● Stated goal
Reproduce verbatim the lines below, starting with the first line and continuing through the line that contains "pos(1179,100)", with both ends included.

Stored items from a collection

— BEGIN —

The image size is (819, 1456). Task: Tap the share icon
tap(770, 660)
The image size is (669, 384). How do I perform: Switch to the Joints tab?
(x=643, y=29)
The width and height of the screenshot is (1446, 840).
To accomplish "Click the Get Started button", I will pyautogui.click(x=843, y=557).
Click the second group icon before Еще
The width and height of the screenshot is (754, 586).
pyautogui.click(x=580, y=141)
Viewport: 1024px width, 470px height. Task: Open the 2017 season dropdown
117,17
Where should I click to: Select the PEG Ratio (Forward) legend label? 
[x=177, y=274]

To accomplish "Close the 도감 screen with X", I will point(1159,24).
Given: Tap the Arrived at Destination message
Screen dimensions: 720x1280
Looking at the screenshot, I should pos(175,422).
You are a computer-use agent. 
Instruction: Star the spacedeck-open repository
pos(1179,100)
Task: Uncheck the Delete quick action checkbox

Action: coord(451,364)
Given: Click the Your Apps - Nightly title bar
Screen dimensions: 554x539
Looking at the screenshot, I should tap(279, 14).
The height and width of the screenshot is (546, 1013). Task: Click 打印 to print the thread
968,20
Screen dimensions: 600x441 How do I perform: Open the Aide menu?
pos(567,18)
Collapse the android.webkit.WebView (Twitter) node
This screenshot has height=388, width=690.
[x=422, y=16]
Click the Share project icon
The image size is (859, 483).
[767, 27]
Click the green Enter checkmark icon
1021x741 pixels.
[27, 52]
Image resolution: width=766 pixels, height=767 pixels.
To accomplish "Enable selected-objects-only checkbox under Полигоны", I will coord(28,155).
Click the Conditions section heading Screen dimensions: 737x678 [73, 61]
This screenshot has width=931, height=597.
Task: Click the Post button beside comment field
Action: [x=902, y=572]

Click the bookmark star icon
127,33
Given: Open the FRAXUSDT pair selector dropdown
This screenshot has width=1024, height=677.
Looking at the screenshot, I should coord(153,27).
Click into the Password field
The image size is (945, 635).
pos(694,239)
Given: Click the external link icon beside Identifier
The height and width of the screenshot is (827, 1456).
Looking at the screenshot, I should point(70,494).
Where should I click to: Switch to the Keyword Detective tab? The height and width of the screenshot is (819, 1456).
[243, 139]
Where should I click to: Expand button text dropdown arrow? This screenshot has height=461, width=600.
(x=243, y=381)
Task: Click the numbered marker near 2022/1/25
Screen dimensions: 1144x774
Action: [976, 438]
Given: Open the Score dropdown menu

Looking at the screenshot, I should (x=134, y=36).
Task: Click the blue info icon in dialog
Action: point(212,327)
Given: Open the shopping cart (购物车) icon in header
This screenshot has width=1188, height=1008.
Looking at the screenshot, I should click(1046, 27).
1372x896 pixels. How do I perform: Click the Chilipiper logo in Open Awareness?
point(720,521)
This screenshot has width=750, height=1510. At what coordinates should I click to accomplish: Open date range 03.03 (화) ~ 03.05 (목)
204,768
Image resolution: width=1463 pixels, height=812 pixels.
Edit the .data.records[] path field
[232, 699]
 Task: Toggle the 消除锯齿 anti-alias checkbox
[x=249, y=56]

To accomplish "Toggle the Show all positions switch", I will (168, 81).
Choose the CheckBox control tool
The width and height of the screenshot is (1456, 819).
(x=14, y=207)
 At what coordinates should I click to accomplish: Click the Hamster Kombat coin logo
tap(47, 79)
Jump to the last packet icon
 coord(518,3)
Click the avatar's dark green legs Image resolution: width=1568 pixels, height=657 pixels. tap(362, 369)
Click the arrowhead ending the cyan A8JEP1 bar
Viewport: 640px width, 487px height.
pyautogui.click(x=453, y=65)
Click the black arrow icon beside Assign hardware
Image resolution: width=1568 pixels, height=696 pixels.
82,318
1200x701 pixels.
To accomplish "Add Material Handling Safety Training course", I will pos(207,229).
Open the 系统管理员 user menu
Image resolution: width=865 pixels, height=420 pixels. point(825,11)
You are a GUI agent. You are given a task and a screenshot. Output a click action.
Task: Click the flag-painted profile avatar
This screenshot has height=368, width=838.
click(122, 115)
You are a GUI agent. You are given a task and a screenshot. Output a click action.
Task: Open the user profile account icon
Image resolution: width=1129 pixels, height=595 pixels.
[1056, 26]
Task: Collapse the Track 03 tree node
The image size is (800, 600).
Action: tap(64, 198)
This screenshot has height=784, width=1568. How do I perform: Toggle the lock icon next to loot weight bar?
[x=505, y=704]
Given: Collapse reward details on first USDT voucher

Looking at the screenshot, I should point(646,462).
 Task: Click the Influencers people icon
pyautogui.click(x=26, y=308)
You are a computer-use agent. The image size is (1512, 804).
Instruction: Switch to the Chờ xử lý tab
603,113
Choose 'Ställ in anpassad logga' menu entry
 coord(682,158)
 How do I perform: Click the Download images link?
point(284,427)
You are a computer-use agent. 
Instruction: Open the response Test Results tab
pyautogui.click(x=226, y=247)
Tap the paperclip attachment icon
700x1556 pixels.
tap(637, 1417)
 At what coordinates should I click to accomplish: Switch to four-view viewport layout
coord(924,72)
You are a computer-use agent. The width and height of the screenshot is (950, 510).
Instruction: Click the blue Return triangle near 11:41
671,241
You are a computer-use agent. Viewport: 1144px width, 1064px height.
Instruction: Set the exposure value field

— END —

● Expected answer
The image size is (819, 1456). Task: Tap the share icon
tap(770, 660)
The image size is (669, 384). How do I perform: Switch to the Joints tab?
(x=643, y=29)
The width and height of the screenshot is (1446, 840).
To accomplish "Click the Get Started button", I will pyautogui.click(x=843, y=557).
Click the second group icon before Еще
The width and height of the screenshot is (754, 586).
pyautogui.click(x=580, y=141)
Viewport: 1024px width, 470px height. Task: Open the 2017 season dropdown
117,17
Where should I click to: Select the PEG Ratio (Forward) legend label? 
[x=177, y=274]

To accomplish "Close the 도감 screen with X", I will point(1159,24).
Given: Tap the Arrived at Destination message
Screen dimensions: 720x1280
Looking at the screenshot, I should pos(175,422).
You are a computer-use agent. 
Instruction: Star the spacedeck-open repository
pos(1179,100)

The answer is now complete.